**EXERCISE**
Exactly as they appear below, repeat the lines from the one with "More… (1079, 137)" through the one with "[Facebook (opens in new tab)] (132, 1216)", and no others.

(Beginning of PROVIDED ENTRIES)

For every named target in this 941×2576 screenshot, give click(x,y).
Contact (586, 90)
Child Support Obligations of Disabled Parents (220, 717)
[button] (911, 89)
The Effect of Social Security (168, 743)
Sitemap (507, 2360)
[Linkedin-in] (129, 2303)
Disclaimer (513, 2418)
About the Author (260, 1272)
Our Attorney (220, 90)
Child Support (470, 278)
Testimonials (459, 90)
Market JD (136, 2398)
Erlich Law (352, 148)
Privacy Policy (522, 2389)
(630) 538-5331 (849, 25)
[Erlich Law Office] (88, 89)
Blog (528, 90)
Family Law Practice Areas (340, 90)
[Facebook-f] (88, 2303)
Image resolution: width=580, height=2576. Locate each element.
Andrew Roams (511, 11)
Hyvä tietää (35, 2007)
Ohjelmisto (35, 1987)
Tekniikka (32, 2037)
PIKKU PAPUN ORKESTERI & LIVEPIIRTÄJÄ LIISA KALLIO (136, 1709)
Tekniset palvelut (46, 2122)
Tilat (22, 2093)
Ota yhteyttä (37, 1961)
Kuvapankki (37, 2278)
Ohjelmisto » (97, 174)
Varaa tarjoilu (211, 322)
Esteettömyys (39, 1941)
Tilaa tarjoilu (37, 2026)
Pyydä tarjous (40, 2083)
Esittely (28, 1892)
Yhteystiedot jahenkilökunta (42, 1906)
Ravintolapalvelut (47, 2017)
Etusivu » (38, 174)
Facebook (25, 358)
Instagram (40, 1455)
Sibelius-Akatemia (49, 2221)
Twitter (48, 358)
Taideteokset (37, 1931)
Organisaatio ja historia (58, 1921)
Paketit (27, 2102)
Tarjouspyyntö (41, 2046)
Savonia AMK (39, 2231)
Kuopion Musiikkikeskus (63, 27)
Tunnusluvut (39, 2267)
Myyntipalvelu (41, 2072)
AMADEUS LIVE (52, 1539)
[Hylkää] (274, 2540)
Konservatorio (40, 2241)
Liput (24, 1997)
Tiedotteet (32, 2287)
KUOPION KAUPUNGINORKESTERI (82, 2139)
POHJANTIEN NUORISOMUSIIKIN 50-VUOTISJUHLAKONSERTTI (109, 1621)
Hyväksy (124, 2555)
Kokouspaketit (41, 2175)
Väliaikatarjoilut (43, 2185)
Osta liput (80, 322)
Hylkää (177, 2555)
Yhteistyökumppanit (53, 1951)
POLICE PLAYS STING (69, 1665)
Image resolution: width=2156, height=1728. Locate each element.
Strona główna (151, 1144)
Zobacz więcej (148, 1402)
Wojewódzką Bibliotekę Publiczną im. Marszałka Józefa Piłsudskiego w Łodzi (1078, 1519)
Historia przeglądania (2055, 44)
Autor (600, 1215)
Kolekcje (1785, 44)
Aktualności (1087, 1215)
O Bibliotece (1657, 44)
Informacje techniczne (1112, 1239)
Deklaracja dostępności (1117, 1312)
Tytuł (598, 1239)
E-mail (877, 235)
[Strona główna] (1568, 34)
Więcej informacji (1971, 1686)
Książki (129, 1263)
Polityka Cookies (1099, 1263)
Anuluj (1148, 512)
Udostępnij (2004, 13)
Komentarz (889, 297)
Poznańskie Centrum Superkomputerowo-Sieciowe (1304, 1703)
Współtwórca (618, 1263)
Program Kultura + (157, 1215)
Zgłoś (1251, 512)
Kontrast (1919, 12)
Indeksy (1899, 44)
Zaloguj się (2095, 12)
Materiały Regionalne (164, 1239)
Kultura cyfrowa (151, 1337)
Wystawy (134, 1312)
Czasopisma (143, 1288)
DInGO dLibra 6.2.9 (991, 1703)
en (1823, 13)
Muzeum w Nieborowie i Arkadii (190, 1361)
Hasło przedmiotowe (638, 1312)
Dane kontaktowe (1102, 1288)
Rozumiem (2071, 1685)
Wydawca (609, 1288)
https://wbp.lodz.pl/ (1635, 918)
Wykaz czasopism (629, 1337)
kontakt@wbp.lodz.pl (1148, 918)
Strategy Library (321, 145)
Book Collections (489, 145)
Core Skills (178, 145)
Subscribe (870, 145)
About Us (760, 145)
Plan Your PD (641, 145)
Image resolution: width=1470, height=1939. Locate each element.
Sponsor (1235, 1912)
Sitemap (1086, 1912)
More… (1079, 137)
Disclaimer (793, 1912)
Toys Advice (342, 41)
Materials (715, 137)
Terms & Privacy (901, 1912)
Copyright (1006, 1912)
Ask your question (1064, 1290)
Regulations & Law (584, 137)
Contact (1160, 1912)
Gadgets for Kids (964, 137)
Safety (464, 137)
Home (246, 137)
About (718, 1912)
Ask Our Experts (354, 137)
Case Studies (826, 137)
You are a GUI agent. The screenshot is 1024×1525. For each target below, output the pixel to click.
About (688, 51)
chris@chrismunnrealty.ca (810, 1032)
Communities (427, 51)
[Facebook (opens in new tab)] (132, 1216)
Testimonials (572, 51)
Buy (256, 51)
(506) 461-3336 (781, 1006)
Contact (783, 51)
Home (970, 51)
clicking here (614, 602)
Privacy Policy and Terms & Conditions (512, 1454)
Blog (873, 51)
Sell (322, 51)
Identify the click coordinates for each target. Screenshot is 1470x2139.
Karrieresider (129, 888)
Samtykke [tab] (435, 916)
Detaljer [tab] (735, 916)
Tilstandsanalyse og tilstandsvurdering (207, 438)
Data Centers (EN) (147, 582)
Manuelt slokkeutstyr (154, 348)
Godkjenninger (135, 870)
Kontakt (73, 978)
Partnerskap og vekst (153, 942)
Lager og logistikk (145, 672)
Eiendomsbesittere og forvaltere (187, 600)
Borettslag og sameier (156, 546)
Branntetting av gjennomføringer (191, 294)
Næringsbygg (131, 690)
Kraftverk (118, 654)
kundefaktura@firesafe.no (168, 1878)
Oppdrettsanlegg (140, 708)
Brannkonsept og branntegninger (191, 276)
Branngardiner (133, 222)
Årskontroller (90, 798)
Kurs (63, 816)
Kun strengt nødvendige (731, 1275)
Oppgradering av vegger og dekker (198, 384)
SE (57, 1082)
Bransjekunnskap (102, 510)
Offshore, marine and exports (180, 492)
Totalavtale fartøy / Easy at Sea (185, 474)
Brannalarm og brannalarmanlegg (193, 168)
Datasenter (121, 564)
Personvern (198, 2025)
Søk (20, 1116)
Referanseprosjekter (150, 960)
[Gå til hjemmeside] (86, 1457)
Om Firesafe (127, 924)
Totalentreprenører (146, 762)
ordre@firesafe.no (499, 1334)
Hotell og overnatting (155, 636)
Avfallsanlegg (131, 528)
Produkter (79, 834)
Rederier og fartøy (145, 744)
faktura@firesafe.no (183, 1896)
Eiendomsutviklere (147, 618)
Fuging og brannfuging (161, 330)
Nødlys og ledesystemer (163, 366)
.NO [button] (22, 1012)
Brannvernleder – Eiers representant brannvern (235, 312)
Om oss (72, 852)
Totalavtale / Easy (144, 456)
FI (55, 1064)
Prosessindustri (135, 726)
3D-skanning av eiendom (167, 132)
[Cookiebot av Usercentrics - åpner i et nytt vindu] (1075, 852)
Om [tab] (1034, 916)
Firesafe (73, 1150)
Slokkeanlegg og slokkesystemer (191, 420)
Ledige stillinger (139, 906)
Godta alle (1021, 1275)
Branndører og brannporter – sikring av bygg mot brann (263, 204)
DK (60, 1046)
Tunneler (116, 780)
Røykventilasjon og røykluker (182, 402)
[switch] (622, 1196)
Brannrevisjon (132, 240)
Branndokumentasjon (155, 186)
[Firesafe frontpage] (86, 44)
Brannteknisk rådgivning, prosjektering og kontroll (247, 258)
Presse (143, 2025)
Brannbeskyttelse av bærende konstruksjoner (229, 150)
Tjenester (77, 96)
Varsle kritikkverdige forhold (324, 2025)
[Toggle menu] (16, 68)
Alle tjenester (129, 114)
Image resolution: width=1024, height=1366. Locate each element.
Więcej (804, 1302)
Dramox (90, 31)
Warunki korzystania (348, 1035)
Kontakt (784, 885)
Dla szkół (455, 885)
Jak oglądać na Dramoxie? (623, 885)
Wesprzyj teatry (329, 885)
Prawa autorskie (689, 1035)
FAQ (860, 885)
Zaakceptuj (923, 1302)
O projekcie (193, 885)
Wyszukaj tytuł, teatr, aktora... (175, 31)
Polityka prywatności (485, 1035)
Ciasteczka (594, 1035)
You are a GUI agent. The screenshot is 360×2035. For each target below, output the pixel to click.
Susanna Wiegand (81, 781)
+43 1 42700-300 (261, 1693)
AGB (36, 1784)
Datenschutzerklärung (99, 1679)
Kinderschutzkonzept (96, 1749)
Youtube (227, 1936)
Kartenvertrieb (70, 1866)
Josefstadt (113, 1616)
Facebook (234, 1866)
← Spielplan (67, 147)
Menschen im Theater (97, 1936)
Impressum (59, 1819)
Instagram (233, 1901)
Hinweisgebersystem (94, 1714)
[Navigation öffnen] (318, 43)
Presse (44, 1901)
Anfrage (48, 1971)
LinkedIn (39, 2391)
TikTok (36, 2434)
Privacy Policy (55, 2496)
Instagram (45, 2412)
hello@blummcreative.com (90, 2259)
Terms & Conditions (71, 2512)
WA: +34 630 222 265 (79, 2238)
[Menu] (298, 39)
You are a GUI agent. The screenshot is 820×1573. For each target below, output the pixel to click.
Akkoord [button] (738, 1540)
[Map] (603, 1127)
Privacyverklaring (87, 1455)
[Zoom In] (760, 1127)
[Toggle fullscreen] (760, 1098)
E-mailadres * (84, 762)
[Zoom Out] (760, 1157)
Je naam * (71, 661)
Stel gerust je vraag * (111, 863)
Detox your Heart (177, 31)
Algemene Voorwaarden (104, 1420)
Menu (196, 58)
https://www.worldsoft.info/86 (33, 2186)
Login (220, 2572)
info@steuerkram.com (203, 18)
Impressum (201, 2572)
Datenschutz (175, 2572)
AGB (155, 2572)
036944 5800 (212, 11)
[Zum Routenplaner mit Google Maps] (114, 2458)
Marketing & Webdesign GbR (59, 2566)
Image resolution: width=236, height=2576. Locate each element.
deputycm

(End of PROVIDED ENTRIES)

**WRITTEN RESPONSE**
More… (1079, 137)
Disclaimer (793, 1912)
Toys Advice (342, 41)
Materials (715, 137)
Terms & Privacy (901, 1912)
Copyright (1006, 1912)
Ask your question (1064, 1290)
Regulations & Law (584, 137)
Contact (1160, 1912)
Gadgets for Kids (964, 137)
Safety (464, 137)
Home (246, 137)
About (718, 1912)
Ask Our Experts (354, 137)
Case Studies (826, 137)
You are a GUI agent. The screenshot is 1024×1525. For each target below, output the pixel to click.
About (688, 51)
chris@chrismunnrealty.ca (810, 1032)
Communities (427, 51)
[Facebook (opens in new tab)] (132, 1216)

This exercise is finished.